Two documents are of particular interest to the team, which consists of conservators, physicists, archivists, and imaging experts. One is called the “Noble” fragment, two pages of a Gutenberg bible dismembered by a New York antiquarian in the early 1920s, who sold off and donated individual leaves of the book. Only 20 Gutenberg bibles remain fully intact today. The other is a set of pages from the 580-year-old Spring and Autumn Annals, an example of Korean moveable type printing that dates to 1442, preceding Gutenberg’s work by several years. It’s an early printed edition of some writings of Confucius.
“It is undisputed that the Chinese and Koreans had invented a movable type print much earlier than Gutenberg,” said Uwe Bergmann, a physicist at the University of Wisconsin and a member of the team. “What we want to know is, how did it start? And did Gutenberg know? Did he know about the Korean early print or not? Was his invention completely separate, or was it guided or influenced by the other invention?”
Using SLAC’s synchrotron — a ring-shaped particle accelerator — the team conjured X-rays to peer into the chemical makeup of over 20 Korean printings, the Gutenberg Bible fragments, and other historical documents, including a copy of William Caxton’s “Canterbury Tales.” They aim to interrogate the chemistry of the inks used, as well as what sort of metal types printed the documents.
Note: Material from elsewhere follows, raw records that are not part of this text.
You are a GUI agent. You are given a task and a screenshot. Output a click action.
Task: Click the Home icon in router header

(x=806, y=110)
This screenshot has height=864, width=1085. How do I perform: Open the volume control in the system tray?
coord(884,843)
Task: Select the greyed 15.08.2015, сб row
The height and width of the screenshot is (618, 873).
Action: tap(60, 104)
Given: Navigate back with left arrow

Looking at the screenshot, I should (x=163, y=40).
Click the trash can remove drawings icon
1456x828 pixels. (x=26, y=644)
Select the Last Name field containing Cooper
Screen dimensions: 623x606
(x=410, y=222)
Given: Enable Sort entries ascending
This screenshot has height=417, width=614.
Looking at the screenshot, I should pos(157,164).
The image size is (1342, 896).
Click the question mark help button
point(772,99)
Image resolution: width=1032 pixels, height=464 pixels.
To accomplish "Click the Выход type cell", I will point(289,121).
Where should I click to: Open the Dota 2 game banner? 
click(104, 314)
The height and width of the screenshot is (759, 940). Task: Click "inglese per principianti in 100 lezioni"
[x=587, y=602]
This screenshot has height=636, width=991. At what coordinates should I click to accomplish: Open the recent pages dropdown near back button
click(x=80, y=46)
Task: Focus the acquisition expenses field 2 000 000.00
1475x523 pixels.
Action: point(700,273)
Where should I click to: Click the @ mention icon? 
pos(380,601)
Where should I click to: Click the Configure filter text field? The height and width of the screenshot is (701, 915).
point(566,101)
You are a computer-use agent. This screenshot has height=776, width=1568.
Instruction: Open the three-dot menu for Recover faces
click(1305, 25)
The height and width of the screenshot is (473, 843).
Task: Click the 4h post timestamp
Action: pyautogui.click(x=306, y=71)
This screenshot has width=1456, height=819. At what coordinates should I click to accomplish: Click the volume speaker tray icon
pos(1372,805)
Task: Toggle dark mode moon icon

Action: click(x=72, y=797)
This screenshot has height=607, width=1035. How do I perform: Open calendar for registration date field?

“We believe that we had an extremely productive first run,” Bergmann said. “We were also happy to observe so much X-ray fluorescence signal of various elements in the inks and paper. Originally, we had not been sure if we would find any substantial signal, but we did.”
Various experimental approaches can illuminate different aspects of historical documents. Raman spectroscopy, for example, can show ink that has long ago faded; researchers recently used it to discover the comments scrawled in the margins of an early version of the King Arthur legend. Multispectral imaging has revealed words Thomas Jefferson decided to leave out of the Declaration of Independence.
The current team is using X-rays because of the way this highly energised light can expose the chemical makeup of their targets. In 2018, researchers at the University of Southern Denmark used X-ray fluorescence to discover that several books in their collection were poisonous, as the green ink in some illustrations was made with arsenic.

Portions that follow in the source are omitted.